In an orange haze of alcohol and blood, I performed culinary alchemy; I transmuted the breath of life that swelled these cuts into symbolic colours, appetizing textures, scents that were recognizably those of food.
When I opened the kitchen door again, my fingers were tentative, everything I touched slipped from my fingers, which left a reddish trail. And everything I saw, when it moved, left a luminous wake, a vectorial aura that took some time to fade.
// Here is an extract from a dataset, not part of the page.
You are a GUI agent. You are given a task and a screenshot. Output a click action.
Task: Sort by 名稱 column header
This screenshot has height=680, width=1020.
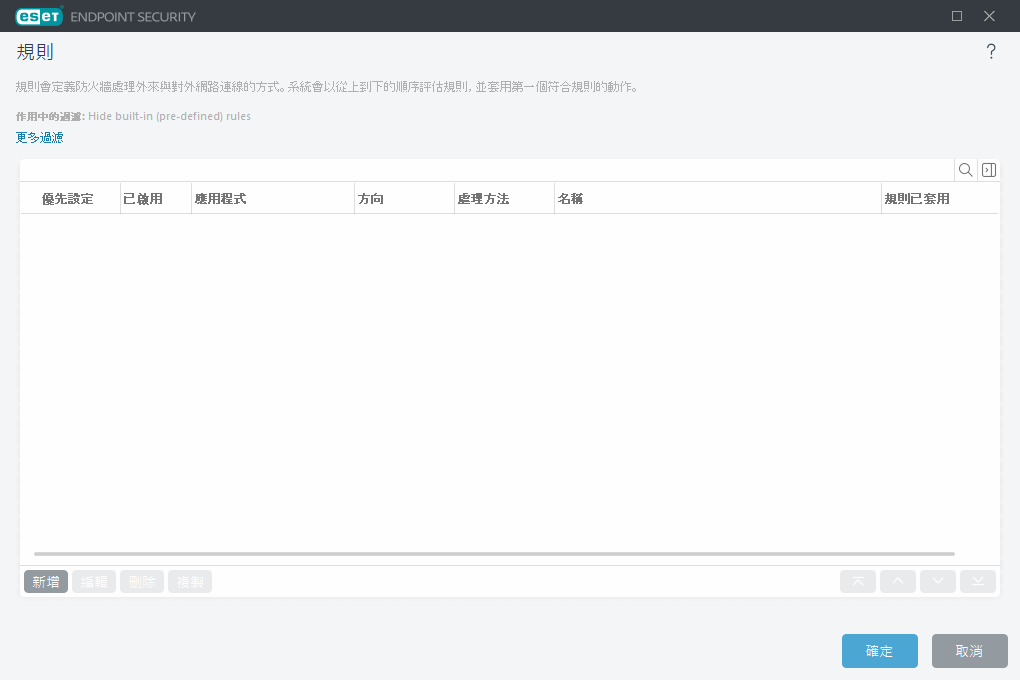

Océane appeared before me and I could not fault her. She was sheathed in a white dress, her every contour glittering with silvery light. Her body thus displayed on the plinth of her stilettos filled out her curves: her buttocks, her thighs, her breasts, her delicious belly, her shoulders, everything shimmered as the silk caught new reflections as she moved. Her hands with their painted nails fluttered with gentle, birdlike movements, stroking the air, touching objects, unconsciously arranging everything more perfectly. She moved slowly around the table as she laid the place settings and her slowness troubled me. Her intricate hairdo gleamed like polished oak, revealing the nape of her neck, the curve of her ears studded with diamonds. Her powdered lashes flickered like the wings of a languid butterfly, each flicker setting the perfumed space around her aquiver. She laid settings at the four cardinal points, arranging the plates at perfect intervals, the cutlery forming tangents, the glasses in perfect triads. At the centre of the table, on a white embroidered table runner, the candles cast shadows and soft reflections on the silver, the glass, the china. The small tongues of flame painted her dress with fleeting, iridescent touches as delicate as caresses.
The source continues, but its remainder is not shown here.